◆ **Problem requirements**
Lines from the beginning of the entries up to and including the one with "Task: Click the 快收据 logo in header" must be duplicated word for word; leave out all others.

Stored data:

++++++

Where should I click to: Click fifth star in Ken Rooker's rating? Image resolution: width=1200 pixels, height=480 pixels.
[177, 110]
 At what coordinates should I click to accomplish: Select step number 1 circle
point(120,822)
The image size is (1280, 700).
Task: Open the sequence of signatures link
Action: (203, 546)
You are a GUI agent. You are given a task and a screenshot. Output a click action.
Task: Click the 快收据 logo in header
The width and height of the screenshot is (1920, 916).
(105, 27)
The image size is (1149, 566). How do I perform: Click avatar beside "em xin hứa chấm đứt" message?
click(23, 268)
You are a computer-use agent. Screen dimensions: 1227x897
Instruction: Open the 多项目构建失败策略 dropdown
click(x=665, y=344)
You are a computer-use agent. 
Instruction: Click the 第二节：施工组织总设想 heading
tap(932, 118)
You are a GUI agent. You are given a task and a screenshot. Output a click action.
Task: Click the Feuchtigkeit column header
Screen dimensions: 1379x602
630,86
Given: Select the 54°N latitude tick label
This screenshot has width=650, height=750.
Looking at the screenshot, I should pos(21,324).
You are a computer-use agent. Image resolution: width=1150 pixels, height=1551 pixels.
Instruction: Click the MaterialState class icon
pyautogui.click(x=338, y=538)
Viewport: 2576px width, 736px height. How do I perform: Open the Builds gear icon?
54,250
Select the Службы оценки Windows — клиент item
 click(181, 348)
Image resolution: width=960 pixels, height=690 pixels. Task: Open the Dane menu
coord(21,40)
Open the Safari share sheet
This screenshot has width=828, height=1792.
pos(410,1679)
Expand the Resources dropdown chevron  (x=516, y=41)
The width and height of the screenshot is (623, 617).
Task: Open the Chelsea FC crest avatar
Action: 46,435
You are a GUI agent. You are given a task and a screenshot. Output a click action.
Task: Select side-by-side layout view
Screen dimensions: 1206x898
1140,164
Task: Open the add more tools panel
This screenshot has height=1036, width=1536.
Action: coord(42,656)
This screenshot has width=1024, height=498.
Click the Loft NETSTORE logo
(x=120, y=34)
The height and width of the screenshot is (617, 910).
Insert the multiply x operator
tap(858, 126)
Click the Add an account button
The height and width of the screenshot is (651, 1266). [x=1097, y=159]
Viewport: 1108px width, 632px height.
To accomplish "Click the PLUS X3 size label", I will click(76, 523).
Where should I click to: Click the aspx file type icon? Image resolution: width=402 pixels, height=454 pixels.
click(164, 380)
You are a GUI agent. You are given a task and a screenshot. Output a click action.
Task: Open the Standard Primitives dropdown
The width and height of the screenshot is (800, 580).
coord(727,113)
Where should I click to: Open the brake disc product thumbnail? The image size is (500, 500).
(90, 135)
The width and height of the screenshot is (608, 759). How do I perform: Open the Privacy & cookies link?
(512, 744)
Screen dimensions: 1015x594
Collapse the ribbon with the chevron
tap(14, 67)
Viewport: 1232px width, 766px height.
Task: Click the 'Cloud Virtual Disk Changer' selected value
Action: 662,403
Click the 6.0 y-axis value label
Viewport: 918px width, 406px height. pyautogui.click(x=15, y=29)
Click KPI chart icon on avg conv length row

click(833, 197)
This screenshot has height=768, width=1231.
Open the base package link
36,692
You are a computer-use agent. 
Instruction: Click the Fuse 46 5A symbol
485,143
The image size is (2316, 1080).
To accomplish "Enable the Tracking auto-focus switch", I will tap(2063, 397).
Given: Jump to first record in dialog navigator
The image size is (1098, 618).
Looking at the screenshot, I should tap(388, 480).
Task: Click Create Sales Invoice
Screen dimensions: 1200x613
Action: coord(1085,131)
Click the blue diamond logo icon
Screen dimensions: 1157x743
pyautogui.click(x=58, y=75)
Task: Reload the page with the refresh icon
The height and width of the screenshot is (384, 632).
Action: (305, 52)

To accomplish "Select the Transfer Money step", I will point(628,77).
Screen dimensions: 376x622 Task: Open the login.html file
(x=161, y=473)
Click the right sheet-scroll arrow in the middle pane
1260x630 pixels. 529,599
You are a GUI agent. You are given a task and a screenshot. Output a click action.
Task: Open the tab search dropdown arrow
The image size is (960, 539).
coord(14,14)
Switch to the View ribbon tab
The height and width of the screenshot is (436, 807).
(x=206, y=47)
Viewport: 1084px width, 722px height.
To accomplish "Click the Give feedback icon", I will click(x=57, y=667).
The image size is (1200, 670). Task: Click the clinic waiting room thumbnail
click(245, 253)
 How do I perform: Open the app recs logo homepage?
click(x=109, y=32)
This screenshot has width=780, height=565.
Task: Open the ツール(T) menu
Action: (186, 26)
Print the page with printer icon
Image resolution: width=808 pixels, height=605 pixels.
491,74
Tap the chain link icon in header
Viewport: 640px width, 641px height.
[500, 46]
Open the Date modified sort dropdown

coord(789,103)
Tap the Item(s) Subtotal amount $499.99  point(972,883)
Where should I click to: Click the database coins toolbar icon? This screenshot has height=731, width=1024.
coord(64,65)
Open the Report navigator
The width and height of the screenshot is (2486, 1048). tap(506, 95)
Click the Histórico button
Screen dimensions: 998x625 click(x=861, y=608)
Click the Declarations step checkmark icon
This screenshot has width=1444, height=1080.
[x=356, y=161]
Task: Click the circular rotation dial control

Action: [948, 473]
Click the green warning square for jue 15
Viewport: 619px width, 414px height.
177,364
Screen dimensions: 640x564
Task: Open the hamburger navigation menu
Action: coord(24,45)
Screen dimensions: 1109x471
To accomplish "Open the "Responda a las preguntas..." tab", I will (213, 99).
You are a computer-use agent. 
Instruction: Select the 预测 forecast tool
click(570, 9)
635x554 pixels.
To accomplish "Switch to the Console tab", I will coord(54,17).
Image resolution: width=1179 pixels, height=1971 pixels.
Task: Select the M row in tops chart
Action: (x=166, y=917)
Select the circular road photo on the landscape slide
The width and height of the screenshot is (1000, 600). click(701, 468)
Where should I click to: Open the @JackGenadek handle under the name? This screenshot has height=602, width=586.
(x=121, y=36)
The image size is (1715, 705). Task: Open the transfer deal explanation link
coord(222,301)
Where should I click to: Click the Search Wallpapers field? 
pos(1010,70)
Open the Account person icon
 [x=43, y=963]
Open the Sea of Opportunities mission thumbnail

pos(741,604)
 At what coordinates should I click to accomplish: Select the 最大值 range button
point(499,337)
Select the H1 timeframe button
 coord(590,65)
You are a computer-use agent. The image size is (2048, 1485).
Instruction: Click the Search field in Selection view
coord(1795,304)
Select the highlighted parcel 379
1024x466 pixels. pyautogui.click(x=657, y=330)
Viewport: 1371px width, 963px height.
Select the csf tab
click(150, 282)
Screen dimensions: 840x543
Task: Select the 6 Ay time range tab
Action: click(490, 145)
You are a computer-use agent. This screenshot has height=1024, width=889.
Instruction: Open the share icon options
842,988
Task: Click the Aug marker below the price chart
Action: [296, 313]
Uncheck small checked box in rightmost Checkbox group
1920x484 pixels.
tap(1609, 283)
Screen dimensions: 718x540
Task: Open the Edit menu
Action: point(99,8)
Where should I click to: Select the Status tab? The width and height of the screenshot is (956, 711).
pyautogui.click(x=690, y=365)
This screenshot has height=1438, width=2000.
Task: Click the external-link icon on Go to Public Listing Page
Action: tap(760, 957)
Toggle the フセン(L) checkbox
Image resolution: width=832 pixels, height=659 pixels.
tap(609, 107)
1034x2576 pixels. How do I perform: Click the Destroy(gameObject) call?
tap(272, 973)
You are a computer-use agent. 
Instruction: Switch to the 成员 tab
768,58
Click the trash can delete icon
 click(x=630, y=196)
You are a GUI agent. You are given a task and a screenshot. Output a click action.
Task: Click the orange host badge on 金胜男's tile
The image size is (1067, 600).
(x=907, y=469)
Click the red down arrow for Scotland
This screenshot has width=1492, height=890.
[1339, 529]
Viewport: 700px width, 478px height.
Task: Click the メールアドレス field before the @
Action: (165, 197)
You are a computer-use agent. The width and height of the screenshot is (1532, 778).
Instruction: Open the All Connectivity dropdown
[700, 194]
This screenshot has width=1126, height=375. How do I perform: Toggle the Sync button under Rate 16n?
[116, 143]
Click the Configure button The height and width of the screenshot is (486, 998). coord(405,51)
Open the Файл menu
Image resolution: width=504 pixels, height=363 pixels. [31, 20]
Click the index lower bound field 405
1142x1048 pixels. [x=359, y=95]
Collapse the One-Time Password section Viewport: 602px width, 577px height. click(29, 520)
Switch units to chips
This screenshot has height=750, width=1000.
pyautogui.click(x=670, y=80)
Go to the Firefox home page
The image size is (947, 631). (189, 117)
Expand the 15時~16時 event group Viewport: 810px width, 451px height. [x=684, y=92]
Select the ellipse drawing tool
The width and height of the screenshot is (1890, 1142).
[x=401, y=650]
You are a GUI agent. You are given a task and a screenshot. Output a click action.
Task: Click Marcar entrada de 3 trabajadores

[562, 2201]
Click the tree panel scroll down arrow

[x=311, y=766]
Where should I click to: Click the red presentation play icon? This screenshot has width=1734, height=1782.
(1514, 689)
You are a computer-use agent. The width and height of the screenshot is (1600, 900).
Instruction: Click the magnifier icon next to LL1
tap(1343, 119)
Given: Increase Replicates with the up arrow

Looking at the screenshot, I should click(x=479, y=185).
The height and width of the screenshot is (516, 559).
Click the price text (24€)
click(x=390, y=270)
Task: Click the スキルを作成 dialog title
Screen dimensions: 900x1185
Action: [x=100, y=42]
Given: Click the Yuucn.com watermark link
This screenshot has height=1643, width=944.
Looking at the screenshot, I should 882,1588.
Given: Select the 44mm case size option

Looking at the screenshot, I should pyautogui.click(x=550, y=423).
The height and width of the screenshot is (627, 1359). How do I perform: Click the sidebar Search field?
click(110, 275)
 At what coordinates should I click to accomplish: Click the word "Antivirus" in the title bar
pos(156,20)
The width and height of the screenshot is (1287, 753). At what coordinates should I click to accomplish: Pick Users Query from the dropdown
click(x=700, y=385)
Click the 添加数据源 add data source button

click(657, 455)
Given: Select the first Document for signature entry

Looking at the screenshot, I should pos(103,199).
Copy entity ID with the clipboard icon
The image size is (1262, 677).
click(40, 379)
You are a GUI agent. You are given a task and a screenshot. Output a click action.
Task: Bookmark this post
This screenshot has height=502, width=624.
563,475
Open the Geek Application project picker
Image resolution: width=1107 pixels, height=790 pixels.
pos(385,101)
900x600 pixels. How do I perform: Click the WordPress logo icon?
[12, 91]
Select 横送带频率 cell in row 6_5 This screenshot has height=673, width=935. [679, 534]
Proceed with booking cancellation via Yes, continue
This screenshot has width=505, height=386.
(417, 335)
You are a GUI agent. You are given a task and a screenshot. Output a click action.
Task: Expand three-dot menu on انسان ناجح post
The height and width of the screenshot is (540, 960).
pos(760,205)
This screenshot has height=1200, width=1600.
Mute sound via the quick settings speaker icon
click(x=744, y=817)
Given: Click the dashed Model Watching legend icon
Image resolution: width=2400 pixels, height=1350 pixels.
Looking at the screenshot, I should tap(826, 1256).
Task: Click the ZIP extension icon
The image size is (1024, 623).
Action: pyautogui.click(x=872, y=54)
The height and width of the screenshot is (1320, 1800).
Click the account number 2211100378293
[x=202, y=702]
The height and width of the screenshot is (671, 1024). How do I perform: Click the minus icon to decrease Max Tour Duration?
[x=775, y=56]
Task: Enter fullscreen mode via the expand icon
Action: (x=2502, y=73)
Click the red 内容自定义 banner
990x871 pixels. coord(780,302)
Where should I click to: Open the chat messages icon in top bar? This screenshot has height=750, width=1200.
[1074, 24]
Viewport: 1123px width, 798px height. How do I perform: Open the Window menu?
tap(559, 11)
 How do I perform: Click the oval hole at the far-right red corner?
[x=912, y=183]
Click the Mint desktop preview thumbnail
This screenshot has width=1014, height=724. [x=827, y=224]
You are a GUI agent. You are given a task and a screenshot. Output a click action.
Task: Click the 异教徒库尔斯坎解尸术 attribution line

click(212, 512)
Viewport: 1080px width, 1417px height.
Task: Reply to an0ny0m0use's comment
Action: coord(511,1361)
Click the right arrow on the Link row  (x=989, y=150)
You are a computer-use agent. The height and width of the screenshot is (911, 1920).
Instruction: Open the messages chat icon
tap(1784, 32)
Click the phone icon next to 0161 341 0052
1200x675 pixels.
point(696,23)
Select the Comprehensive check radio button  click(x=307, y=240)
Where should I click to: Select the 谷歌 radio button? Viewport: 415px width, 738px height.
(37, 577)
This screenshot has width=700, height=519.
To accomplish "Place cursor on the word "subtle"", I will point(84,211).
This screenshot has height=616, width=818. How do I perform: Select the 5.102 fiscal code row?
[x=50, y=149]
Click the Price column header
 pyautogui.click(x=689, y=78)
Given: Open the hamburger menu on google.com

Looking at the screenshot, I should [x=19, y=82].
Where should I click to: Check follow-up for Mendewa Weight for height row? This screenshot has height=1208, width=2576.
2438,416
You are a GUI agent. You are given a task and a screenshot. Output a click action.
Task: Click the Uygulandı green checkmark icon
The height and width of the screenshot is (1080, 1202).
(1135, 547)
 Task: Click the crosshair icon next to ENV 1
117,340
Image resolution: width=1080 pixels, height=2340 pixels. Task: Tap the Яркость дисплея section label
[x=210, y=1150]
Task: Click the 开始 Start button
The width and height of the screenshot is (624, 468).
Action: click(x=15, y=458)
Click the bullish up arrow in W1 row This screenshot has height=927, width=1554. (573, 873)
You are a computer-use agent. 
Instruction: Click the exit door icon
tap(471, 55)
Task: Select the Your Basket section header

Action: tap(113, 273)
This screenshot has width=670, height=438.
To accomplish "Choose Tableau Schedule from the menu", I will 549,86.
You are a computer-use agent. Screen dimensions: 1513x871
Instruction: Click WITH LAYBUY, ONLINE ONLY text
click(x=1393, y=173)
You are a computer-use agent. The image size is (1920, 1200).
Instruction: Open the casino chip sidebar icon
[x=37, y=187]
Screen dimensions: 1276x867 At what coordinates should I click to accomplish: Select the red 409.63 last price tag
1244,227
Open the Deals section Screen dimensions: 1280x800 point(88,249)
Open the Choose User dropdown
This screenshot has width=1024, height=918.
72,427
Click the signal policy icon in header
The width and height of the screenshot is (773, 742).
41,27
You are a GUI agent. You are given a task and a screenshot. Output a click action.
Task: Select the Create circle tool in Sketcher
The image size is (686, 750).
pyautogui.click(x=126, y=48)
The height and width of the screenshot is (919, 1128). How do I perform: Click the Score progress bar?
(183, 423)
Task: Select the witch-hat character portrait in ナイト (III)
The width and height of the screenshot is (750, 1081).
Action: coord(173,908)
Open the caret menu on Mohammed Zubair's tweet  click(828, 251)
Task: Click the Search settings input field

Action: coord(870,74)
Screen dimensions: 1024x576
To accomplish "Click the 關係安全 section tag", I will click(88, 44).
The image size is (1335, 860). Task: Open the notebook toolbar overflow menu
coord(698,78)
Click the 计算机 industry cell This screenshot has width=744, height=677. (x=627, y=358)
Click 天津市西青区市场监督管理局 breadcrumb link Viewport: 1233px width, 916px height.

++++++

◆ **Solution**
Where should I click to: Click fifth star in Ken Rooker's rating? Image resolution: width=1200 pixels, height=480 pixels.
[177, 110]
 At what coordinates should I click to accomplish: Select step number 1 circle
point(120,822)
The image size is (1280, 700).
Task: Open the sequence of signatures link
Action: (203, 546)
You are a GUI agent. You are given a task and a screenshot. Output a click action.
Task: Click the 快收据 logo in header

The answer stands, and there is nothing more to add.